I highly recommend having a competition with someone, if you’re having problems getting motivated. Anyone that doesn’t complete their screenplay on time gets mercilessly teased. It’s just like going to a screenwriting class, only it doesn’t cost you any money.

As a change from tentacle-based Horror, I’ve decided to do a UK Heist Movie. Or possibly a Caper, it’s difficult to be sure at this point.

Basic concept down, it’s time to move to the corkboard.

I discovered the joys of the corkboard about three years ago. To those who haven’t experienced its awesome power, give it a try. You’ll be pleasantly surprised by how much easier it makes your life.

You will require:

– A large corkboard (one)
– 3″x5″ index cards (lots)
– A wall to hang the board on (one)
– Drawing pins (lots)

First, hang the corkboard on a wall in an area of your house where you pass by every day. I like to keep it out of my work area, say in the living room. That way it’s always in my periphery, churning away in the subconscious.

Got a scene, or a moment, or a fragment of dialogue? Scribble it down on an index card, and pin it to the board. It doesn’t matter where.

Every time you think of a scene, stick it on the board. The fact that you’re pinning it onto a board soon makes it a sequence. And that suggests other scenes, and other sequences.

The joy of the corkboard is that it’s easy to change. You’ve not committed anything to paper. Just a quick scribble on an index card – the work of a moment to replace. And because it’s easy to change, you’re not precious about it.

There’s no “I can’t lose that, I spent days working on it and it’s my favourite scene.” It can’t be. It’s just a scribble on a piece of card. Ten seconds to write a new one.

Tops.

So the corkboard allows you to rapidly improve your work by trying things out and discarding them. If a sequence doesn’t work, you just pull the cards out and move them about. Scenes can move from the middle to the front to the end of the story at will, split into two or combine into one. Or be thrown away entirely – on my Enterprise spec I went through three completely different A-stories before I found one that worked.

You want to be moving cards around as much as possible. Try it different ways. You can always move the cards back.

How many cards do you need? Well if you’re working on a TV spec, get a hold of a couple of scripts for the show you’re speccing and count the scenes. Then just duplicate that.

For a film, somewhere between 40-60 scenes is about right. I tend to write short scenes, so I like to have around sixty cards on the board. For Persephone, sixty cards worked out at about a hundred and five pages.

When you’ve got the basics of the story worked out and inspiration is starting to run thin, you can set your left-brain to work.
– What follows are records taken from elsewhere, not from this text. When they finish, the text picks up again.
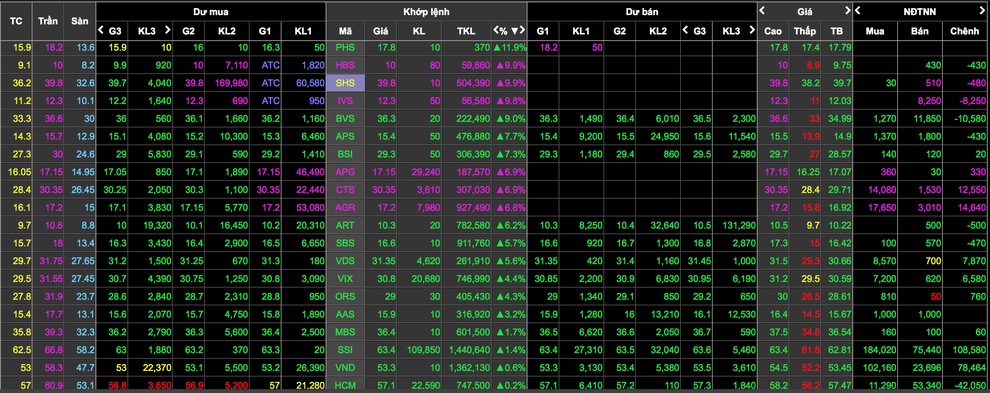The image size is (990, 393).
Task: Click the Chênh column header
Action: (x=964, y=30)
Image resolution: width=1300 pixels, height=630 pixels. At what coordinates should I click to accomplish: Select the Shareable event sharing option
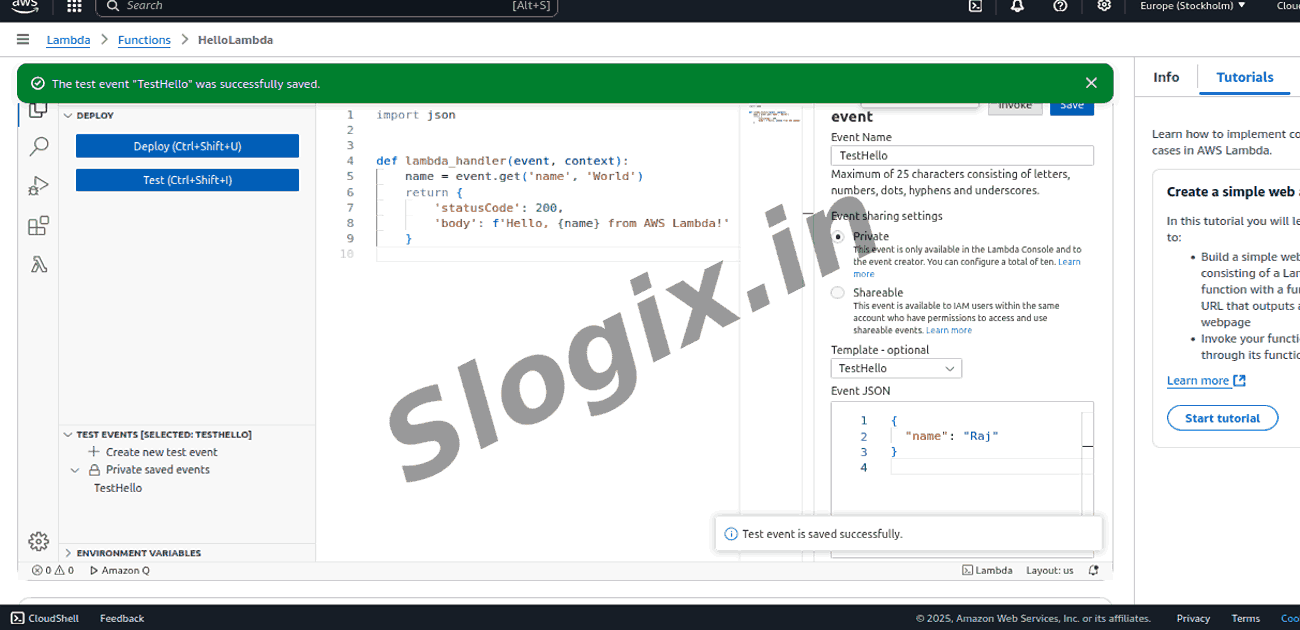pyautogui.click(x=837, y=292)
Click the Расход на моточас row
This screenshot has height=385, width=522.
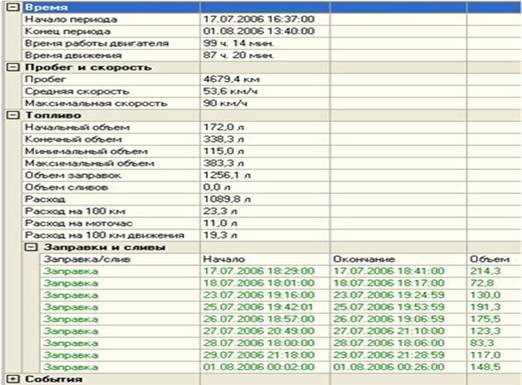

Scribble a little A/B/C in the corner of each card, depending on whether the scene advances the A-story, B-story, and so on. Is there a chunk where only one story’s moving? Add some thematic tension or irony by introducing a scene from a different story to counterpoint. Add or discard subplots at will.
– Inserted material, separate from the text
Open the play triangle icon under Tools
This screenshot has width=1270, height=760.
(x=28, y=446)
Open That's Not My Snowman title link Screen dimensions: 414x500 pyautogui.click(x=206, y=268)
Get some coloured pencils or crayons, and assign a colour to each character. Now put a little square of colour in the corner of every card that character appears in.

Now you’ve got a visual cue to see what everyone’s doing when. Characters only appearing towards the end of the film. Characters who disappear half way through. If you need to cut away to a different scene, it’s easy to see who hasn’t been around lately.

What you can see, you can fix.

The corkboard makes the structure of your film easy to see.

And that makes it easy to fix.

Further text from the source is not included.